> [Objective]: Return the records word for word, starting with the line that contains "Open the Tarifa Base link in title" and going on through the line that contains "[x=137, y=52]". Leave the pictures out of your answer.

> [Records for this exercise]:
┌──
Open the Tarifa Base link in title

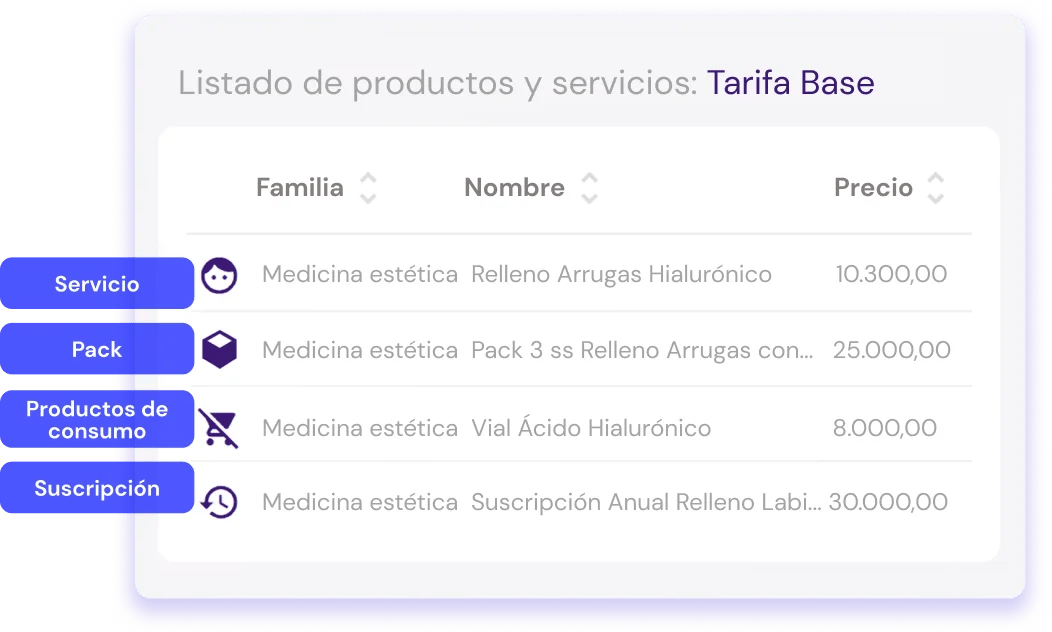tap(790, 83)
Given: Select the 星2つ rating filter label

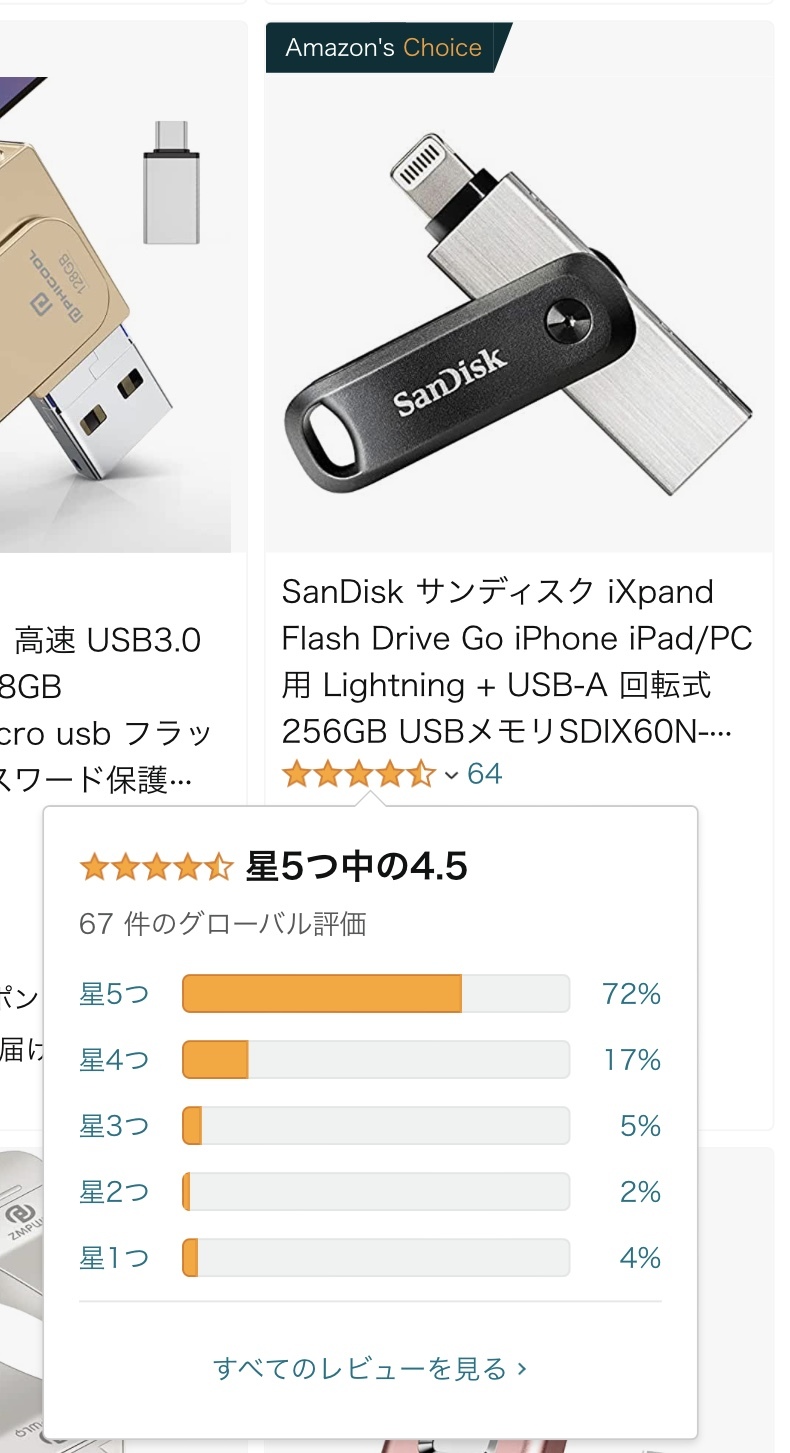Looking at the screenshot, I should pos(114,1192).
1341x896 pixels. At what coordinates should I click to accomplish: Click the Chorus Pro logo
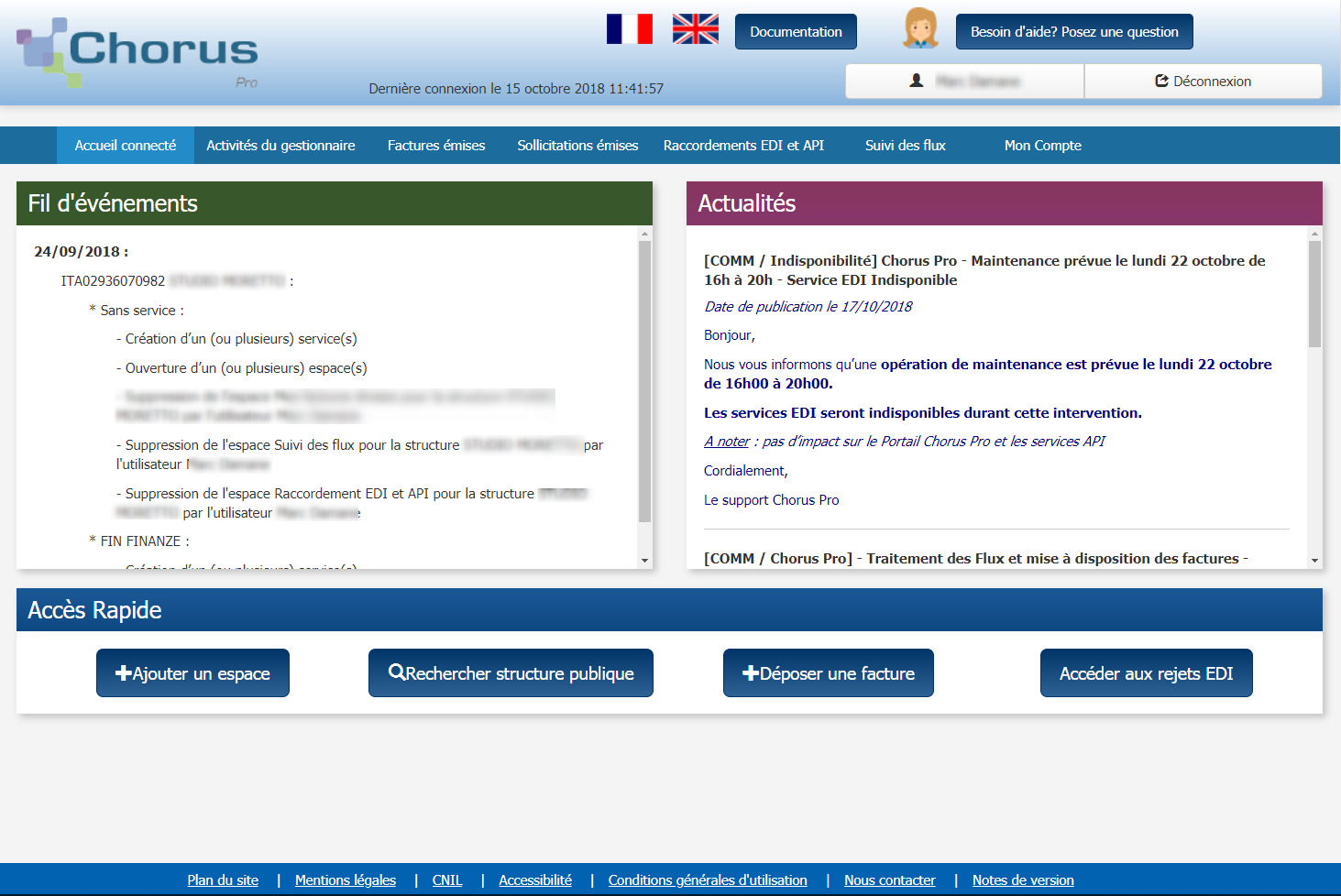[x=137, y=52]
└──
┌──
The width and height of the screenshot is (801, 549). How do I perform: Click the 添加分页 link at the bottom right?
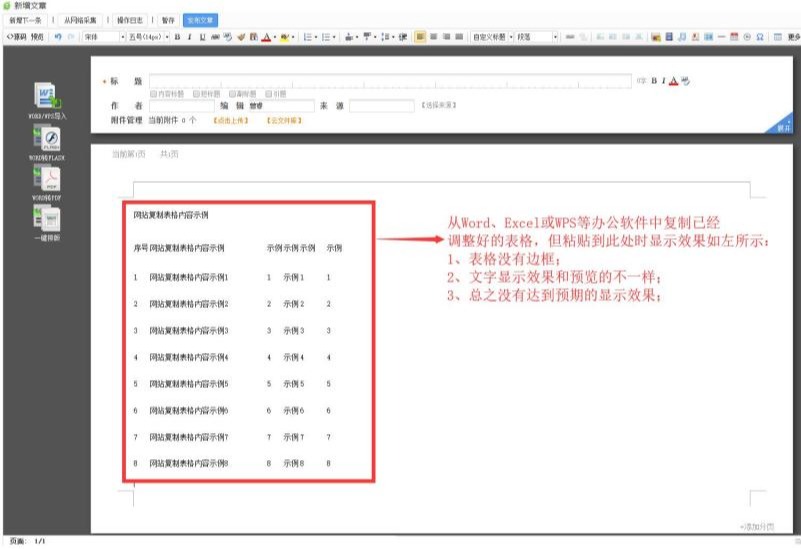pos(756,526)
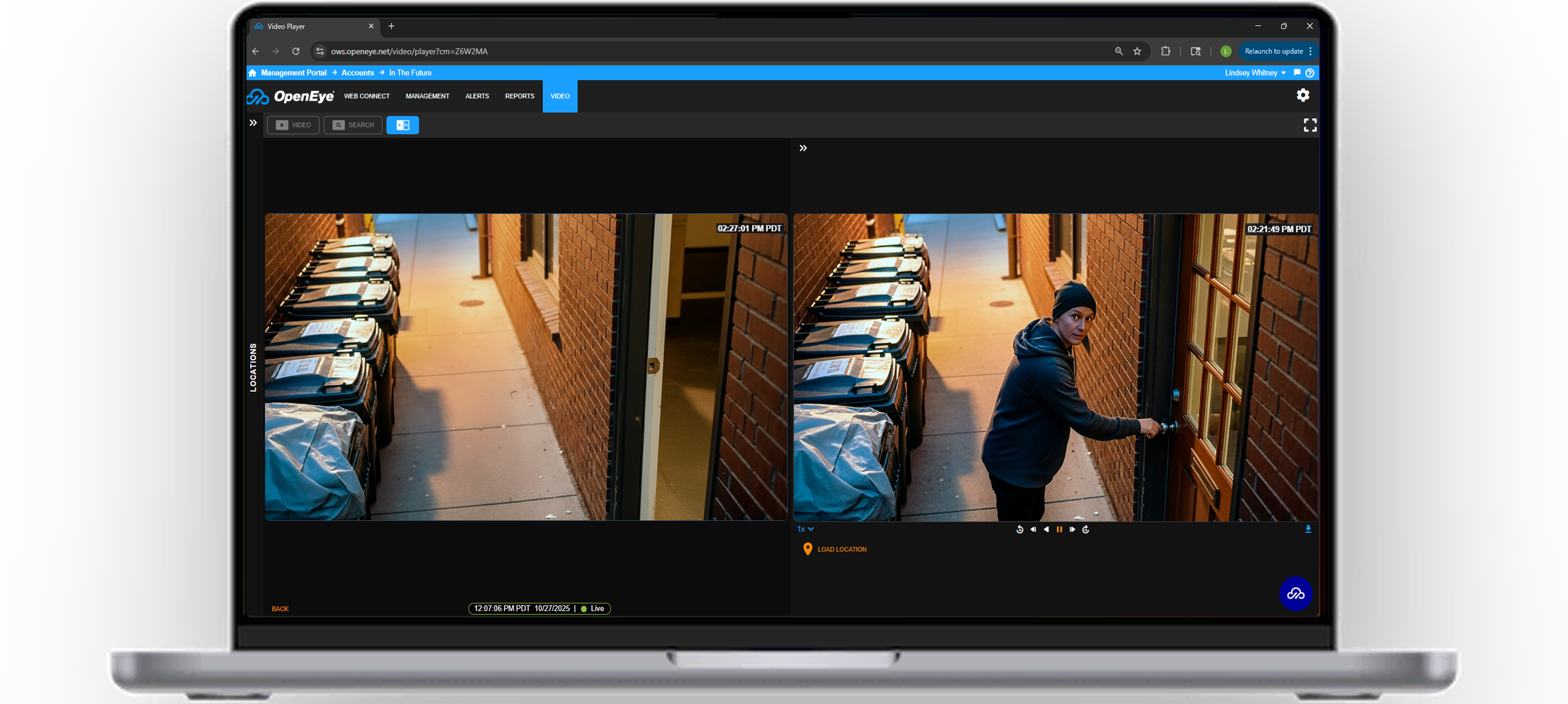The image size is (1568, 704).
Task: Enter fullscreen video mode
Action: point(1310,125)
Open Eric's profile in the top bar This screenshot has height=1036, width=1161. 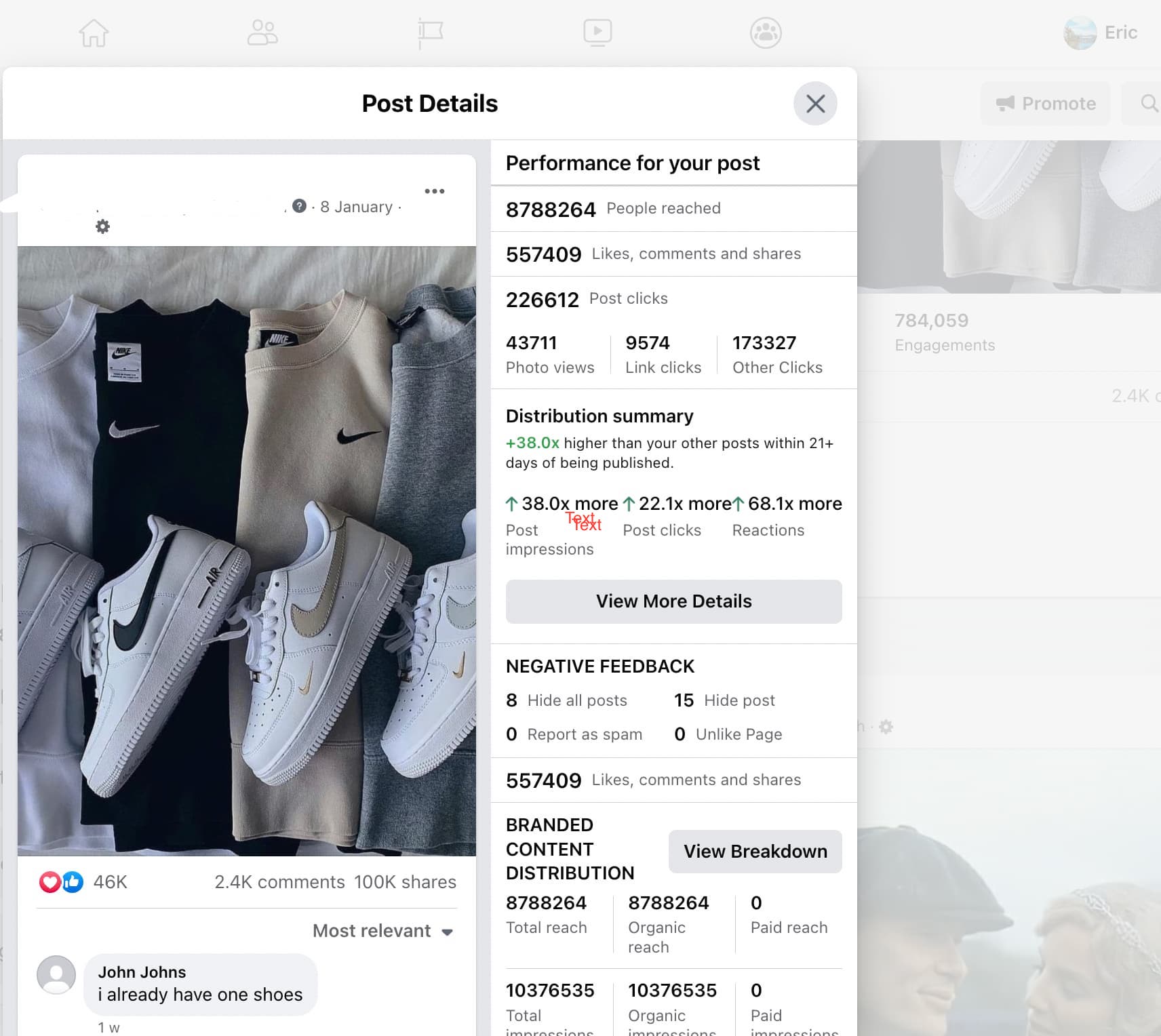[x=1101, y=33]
└──
┌──
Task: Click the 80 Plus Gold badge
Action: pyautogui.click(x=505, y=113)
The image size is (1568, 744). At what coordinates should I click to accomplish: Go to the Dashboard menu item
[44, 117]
└──
> [The result]:
Open the Tarifa Base link in title

tap(790, 83)
Given: Select the 星2つ rating filter label

Looking at the screenshot, I should pos(114,1192).
1341x896 pixels. At what coordinates should I click to accomplish: Click the Chorus Pro logo
[x=137, y=52]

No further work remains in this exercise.